Class A Orphans: Introduction

The sequencing of the human genome has allowed NC-IUPHAR to catalog all of the human gene sequences potentially encoding GPCRs, excluding sensory receptors. In addition to established transmitter systems, the classification in the Guide to PHARMACOLOGY also includes ‘orphan’ GPCRs where the endogenous ligand(s) is not known. Considerable progress has been made in screening artificially expressed receptors to identify the cognate endogenous ligand. Where understanding of the physiology, pharmacology and pathology has begun to emerge, receptors have been officially classified and named (usually after the endogenous ligand following IUPHAR nomenclature conventions) and published in Pharmacological Reviews (Publications). Physiological functions have now been assigned to a number of receptors previously designated as orphans. These include the family of free fatty acid receptors (FFA1, FFA2 and FFA3, [84]); neuropeptide B and W as ligands of NPBW1 (GPR7) and NPBW2 (GPR8) [82]; the protein encoded by the APJ gene [27], now classified as the apelin receptor [77]; GPR30 as the estrogen G protein-coupled receptor (GPER: [67,78,80,87,94]); GPR54 as the kisspeptin receptor [35]; GHS-R1a as the ghrelin receptor [17]; the TA1 receptor activated by endogenous trace amine ligands, including tyramine and β-phenylethylamine [54] and GPR131 as the bile acid receptor (GPBA: [57]).

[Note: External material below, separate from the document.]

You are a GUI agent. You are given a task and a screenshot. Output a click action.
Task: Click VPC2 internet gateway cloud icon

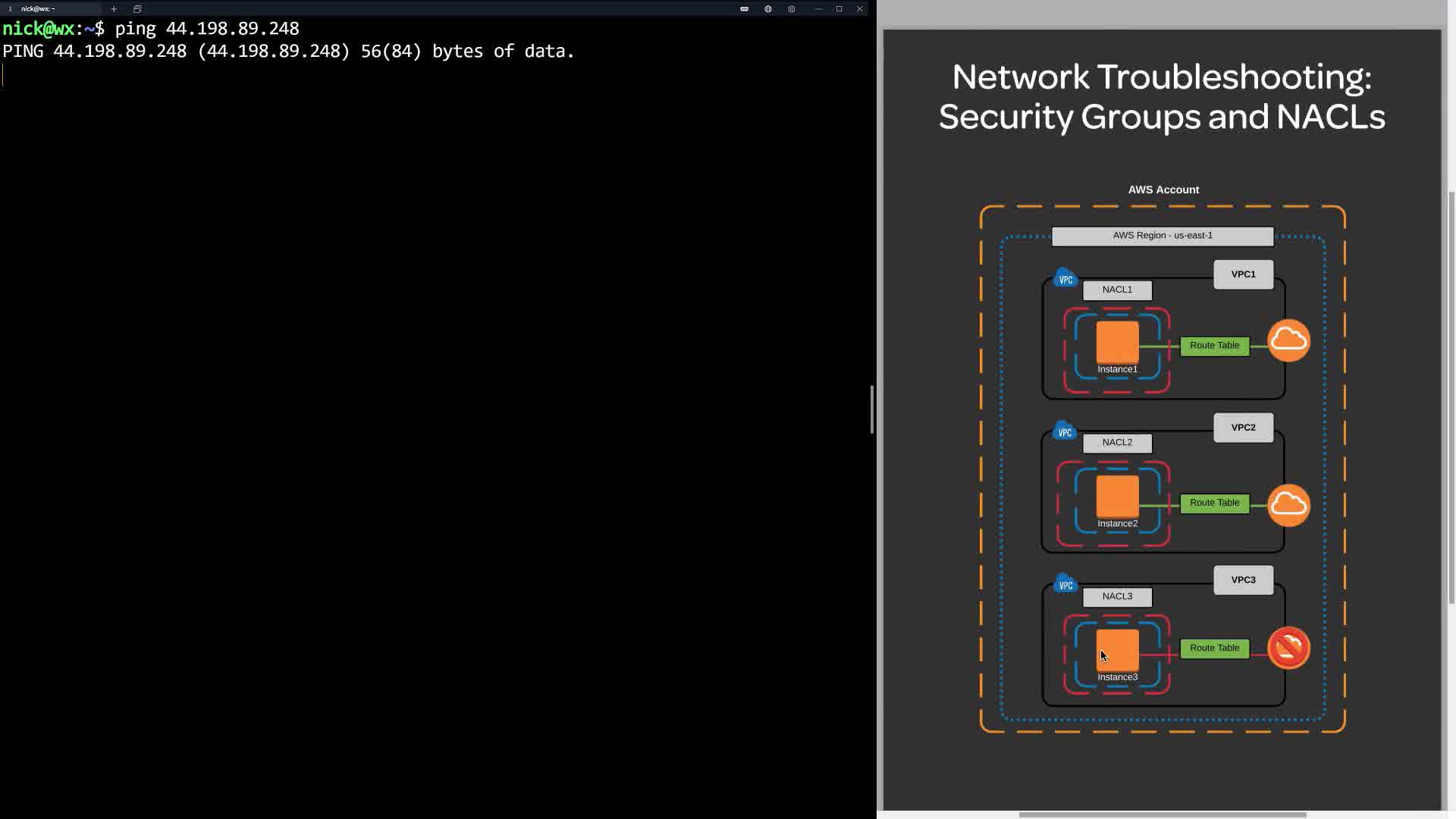(1288, 505)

A recent update review published by NC-IUPHAR has extended the number of receptors where the criteria for deorphanisation has been met, particularly where replicated by independent groups (see Davenport et al., 2013 [16]; full details of the criteria for deorphanisation are also contained in this review). The following recommendations are made for new receptor names based on eleven pairings for class A GPCRs: Hydroxycarboxylic acid receptors, HCA1 (GPR81) with lactate; HCA2 (GPR109A) with 3-hydroxy-butyric acid; HCA3 (GPR109B) with 3-hydroxy octanoic acid [70]; lysophosphatidic acid receptors, LPA4 (GPR23) [42,69,85], LPA5 (GPR92) [36,41,46,97], LPA6 (p2y5) [75,100]; Free Fatty Acid receptors, FFA4 (GPR120) with Omega-3 fatty acids [10,23,25]; chemerin receptor (CMKLR1, ChemR23) with chemerin [49,60,101]; CXCR7 (CMKOR1, and recently renamed to ACKR3 by the NC-IUPHAR subcommittee for the chemokine receptors) with chemokines CXCL12 (SDF-1) and CXCL11 (ITAC) [4,9,79]; succinate receptor (SUCNR1) with succinate [22,83]; oxoglutarate receptor OXGR1 with 2-oxoglutarate [22,83]. Pairings have been highlighted for a further thirty receptors in Class A where further input is needed from the scientific community to validate these findings. Details of these pairings with cognate ligands reported by a single paper or where a formal pairing is yet to be agreed can be found in Davenport et al., 2013 [16]. Fifty-seven human Class A receptors (excluding pseudogenes) are still considered orphans; information is provided where there is a significant phenotype in genetically modified animals (see table below).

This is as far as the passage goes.